Inria and InterDigital recently launched the Nemo.ai lab dedicated to research on Artificial Intelligence (AI) for the e-society. Within this collaborative framework, we recently initiated the Ys.ai project which focuses on representation formats for digital avatars and their behavior in a digital and responsive environment, and are looking for several PhDs and post-docs to work on the user representation within the future metaverse.  

This PhD position will focus on exploring, proposing and evaluating novel solutions to represent both body and facial animations with semantic-based approaches for the animation of avatars in a context of multi-user immersive telepresence. 


For its current and future standard video and immersive activities, Interdigital is aiming at providing semantic-based data solutions for videoconference and metaverse applications. The goal is to stream data enabling the editability, controllability and interactivity of the content, while keeping the data throughput low to enable the use of existing and coming networks.  

So far, the core of InterDigital’s technology is focused on the human face and already enables to extract facial parameters from an input video stream (head pose and facial expressions). These parameters are then encoded and streamed to a video AI-decoder capable of reconstructing a full and complete image. On its side, Inria is investigating new paradigms of animation for multi-user virtual reality experiences, and evaluating the impact the resulting animation quality can have in terms on the users’ perception and behavior. 

To advance future videoconference and metaverse applications, the main goal of this PhD is to explore novel approaches including both full body and facial elements, in particular by extending the current state of the art to enable full body encoding and decoding for multi-user immersive experiences and the evaluation of the quality of experience. 

Main activities

Leveraging deep learning methods to propose compact representations for avatar animations. Realistic approaches for controlling the motions of virtual characters in interactive applications have recently emerged thanks to the use of Deep Learning. These recent advances are summarized in [Mourot et al. 2021], and include Phase-Functioned Neural Networks models [Holden et al. 2017], mixture-of-experts-based networks [Zhang et al. 2018, Starke et al. 2019, 2020], etc. However, such approaches have been hardly applied to the context of avatar control. Furthermore, in the context of massive multi-user experiences hierarchical representations would also be required.  Such applications will require to provide versatile animation systems that can adapt to various devices, potentially from little tracking information (e.g., commercial systems are rarely able to fully capture the user motion, as they only track hand and head motions). Simultaneously, these systems also need to account for potential hardware limitations, such as tracking errors (e.g., noise, tracking loses), as well as limitations that can influence the amount of data to be transmitted (e.g., bandwidth, anonymity).

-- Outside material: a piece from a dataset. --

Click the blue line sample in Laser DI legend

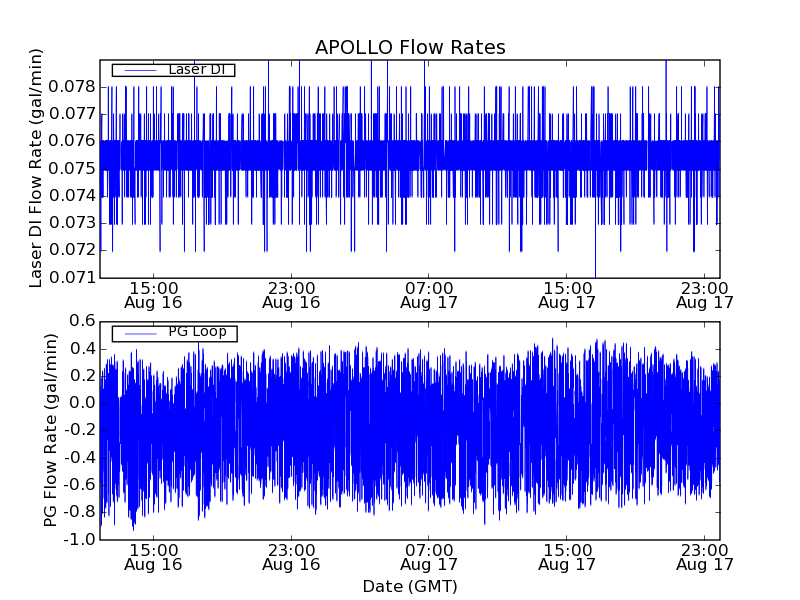click(x=139, y=70)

Exploring these challenges will therefore require to propose novel methods based on recent deep learning approaches, tailored for the specific case of avatar animations. 

Ensuring plausible and realistic avatar animations when the semantic data stream is incomplete or corrupted. Controlling avatars’ movements typically rely on simple animation techniques, e.g., Inverse Kinematics using the head and hand positions (3-point IK), sometimes including feet (5-point IK) and additional pelvis information (6-point IK). However, such simple animation techniques lead to visual artefacts that can be detrimental for realism and virtual embodiment, such as the well-known elbow or knee orientation problems rising from the ambiguity coming from the limited number of tracked joints. A few recent approaches are going in this direction, either by proposing upper-body VR-tailored IK approaches based on heuristics (i.e., not learned) [Parger et al. 2018] or by relying on deep learning models to predict lower-body poses from head, hands, and pelvis positions [Yang et al. 2021], but are still a long way from being able to generate high-quality motions for avatars in VR, with approaches designed with virtual embodiment in mind. As for previous work on faces, our goal is therefore to provide a unified approach providing several levels of editability, controllability and interactivity of the semantic content from partial information. 

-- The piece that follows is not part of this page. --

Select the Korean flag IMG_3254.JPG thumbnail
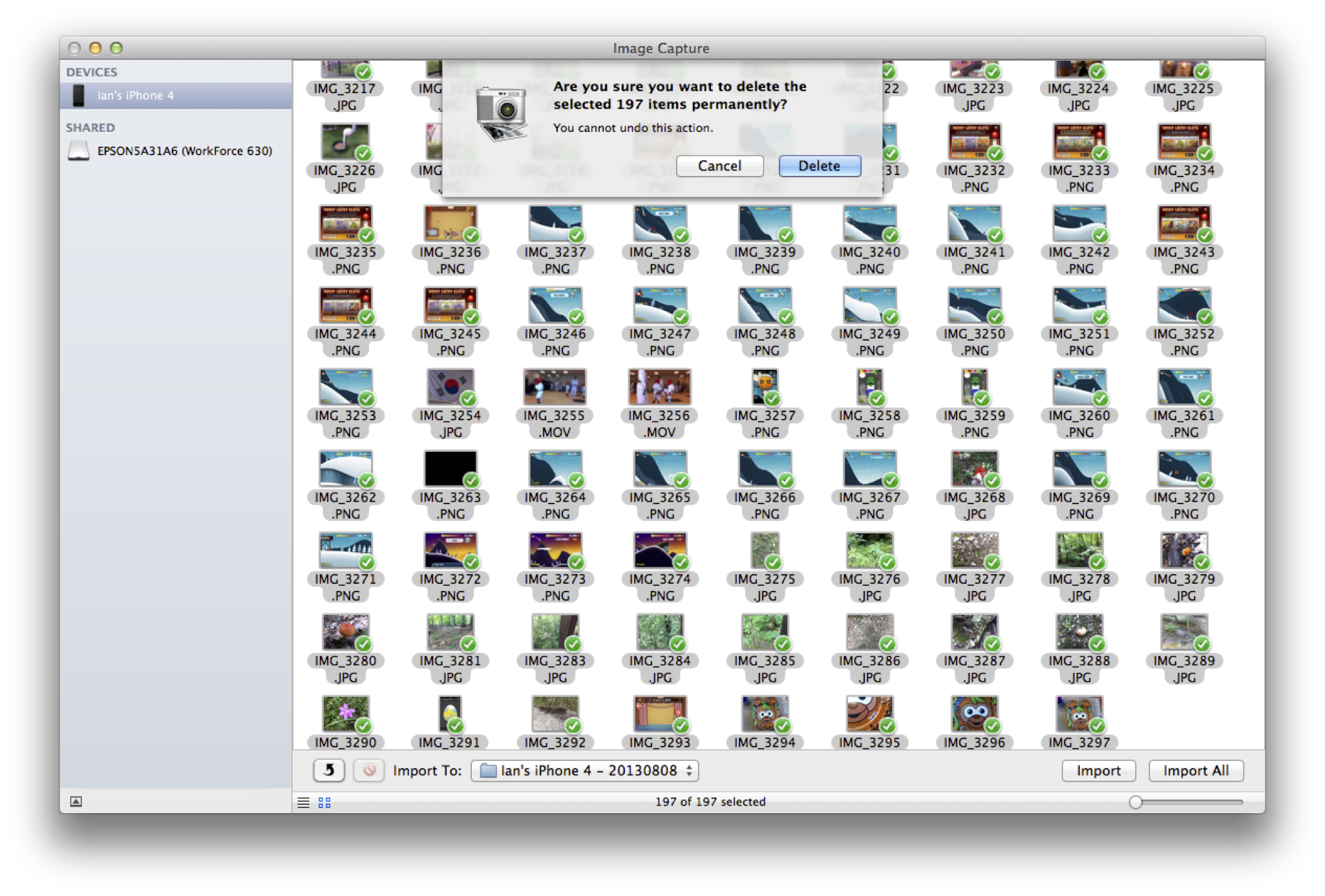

Evaluatin generative avatar animation methods in a multi-user immersive context. With the development of Virtual Reality applications, avatars have become a major feature for improving the user experience, impacting both user performances [Rybarczyk et al. 2014] and their appreciations of these experiences [Yee and Bailenson 2007]. However, several factors typically impact how users accept their avatars as being their virtual representation in the virtual experience, which is often evaluated through the sense of embodiment [Kilteni et al. 2012]. Amongst these factors, several elements have already been identified as being particularly important to elicit a strong sense of embodiment, in particular the degree of realism of its appearance and animation controls [Argelaguet et al. 2016, Fribourg et al. 2020, Gorisse et al. 2017]. The last part of the project will therefore evaluate the performance of generative approaches for facial and body avatar animations in multi-user immersive applications, and the effect of the factors/parameters influencing their reconstruction on the client application on the user experience. Some of these questions relate to: What is the minimum information that needs to be available to represent a user in a shared application? Should some features be prioritized to others, e.g., facial features vs. body features? What are the novel representations that should proposed to account for such a context? How can such representations provide an appropriate trade-off between realism and the volume of data required to be transferred to display and animated these avatars. What is the effect of displaying different levels of realisms on different parts of the avatar (e.g., realistic appearance vs. low quality animations, or realistic facial animations vs. static hair or body).  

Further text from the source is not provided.